Taxing the opportunity to sweat? Don’t tell First Lady Michelle Obama who’s leading a national movement to get people to sweat more.

Although the original intent of the law was to capture some of money being generated by a then-booming aerobics craze, the vague wording of the code (and some would say creative interpretation by tax wranglers) has become a gill net for auditors in which many nightclubs and entertainment venues claim to have been ensnared without notice. The retroactive taxes levied by auditors on some bewildered operators have been in the mid six figures.

The latest to be caught in the net is the Century Ballroom, a downtown Seattle dancing venue that owners say faces closure because of a $90,000 bill due soon for penalties on unpaid dance taxes, taxes they believe were assessed without notice after the Department of Revenue creatively reinterpreted the law.
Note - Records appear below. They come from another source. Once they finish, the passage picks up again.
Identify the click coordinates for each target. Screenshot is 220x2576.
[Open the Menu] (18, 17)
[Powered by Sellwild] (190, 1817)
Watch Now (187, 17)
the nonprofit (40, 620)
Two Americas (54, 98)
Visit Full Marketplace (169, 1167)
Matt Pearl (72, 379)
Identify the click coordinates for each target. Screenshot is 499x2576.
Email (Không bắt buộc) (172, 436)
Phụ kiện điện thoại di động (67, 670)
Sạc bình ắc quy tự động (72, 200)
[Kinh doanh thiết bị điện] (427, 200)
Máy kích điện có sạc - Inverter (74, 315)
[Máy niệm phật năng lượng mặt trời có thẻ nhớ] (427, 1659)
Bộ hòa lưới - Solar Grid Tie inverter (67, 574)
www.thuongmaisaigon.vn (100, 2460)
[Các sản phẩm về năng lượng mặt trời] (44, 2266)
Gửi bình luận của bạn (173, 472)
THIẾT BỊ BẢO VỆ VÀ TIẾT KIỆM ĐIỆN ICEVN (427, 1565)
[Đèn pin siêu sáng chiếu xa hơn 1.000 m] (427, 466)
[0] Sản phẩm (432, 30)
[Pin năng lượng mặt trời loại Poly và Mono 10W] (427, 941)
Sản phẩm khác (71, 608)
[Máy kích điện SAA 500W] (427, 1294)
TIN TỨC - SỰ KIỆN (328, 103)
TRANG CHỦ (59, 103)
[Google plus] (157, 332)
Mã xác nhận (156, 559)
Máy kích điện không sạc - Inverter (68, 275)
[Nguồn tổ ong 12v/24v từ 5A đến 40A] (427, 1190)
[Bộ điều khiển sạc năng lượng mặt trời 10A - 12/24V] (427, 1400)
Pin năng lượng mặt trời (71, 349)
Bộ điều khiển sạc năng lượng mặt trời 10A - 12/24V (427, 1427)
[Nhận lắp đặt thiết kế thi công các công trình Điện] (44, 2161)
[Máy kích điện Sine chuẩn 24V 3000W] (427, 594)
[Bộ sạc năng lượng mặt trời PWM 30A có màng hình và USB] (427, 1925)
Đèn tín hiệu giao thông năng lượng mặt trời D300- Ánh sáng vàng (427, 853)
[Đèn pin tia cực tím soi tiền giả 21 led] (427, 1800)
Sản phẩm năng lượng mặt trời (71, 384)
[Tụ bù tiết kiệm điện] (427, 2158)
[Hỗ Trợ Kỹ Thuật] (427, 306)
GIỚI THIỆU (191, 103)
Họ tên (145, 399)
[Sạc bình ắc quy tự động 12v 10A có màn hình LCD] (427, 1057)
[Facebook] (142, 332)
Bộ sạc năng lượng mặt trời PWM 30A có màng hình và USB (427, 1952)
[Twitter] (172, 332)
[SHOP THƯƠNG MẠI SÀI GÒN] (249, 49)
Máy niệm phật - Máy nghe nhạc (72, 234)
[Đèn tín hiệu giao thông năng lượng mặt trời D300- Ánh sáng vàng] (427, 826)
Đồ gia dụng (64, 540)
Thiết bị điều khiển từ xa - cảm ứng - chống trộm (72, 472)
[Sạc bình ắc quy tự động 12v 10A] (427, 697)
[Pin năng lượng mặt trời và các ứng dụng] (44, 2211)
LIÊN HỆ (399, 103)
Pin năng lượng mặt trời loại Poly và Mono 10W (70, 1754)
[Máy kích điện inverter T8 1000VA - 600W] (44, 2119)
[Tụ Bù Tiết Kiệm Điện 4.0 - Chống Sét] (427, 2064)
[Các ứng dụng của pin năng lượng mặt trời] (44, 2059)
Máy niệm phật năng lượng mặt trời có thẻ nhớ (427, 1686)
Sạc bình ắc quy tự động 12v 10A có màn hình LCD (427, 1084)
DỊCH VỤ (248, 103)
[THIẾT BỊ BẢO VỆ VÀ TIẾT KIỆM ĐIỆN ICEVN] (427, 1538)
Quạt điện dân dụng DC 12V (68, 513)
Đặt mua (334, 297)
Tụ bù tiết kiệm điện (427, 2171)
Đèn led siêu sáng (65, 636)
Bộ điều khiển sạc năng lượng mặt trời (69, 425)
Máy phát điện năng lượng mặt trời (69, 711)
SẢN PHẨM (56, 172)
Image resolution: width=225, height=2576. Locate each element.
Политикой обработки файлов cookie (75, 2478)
From an advertisement on the Century Ballroom website of an event designed to raise enough funds to keep the doors open:

Two years ago Washington’s Department of Revenue reinterpreted an obscure tax and, without notice, started applying it to businesses such as ours. This has become known as the “opportunity to dance” tax.
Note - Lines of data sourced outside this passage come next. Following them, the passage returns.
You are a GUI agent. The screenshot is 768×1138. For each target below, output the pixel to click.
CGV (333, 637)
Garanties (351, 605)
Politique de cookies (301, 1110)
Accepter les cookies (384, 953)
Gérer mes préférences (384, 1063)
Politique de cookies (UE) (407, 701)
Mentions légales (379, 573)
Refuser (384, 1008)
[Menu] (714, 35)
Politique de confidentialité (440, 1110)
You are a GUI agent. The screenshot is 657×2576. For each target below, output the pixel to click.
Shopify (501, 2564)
…[T]he State started to enforce this tax by selectively auditing several local nightclubs and one dance hall, the Century Ballroom. We are now faced with a penalty of $90,000, due in three months. With the threat of this looming for almost two years, we have been altering our programming and adjusting prices while negotiating with the State. Unfortunately, our efforts have fallen far short of raising the required funds.

For those who may feel that businesses like the Century Ballroom should have to pay their fair share along with everyone else, rest assured that the dance tax is not the only revenue the state draws from such places. Retail sales taxes on the sale of food, liquor, etc., commercial property taxes, taxes imposed on all manner of must-haves like liability insurance, those and others exist on the way to a bottom line for entertainment providers that is typically thin to begin with.

Several legislators in Olympia have proposed a fix that could realign the relevant tax code to cover a more logical set of activities, in essence repealing the “opportunity to dance tax.” Senate Bill 5613 would revise the WAC to clarify that cover charges are not retail sales.

SB 5613 is currently slated for a public hearing on Thursday, Feb. 21 at 3:30 pm.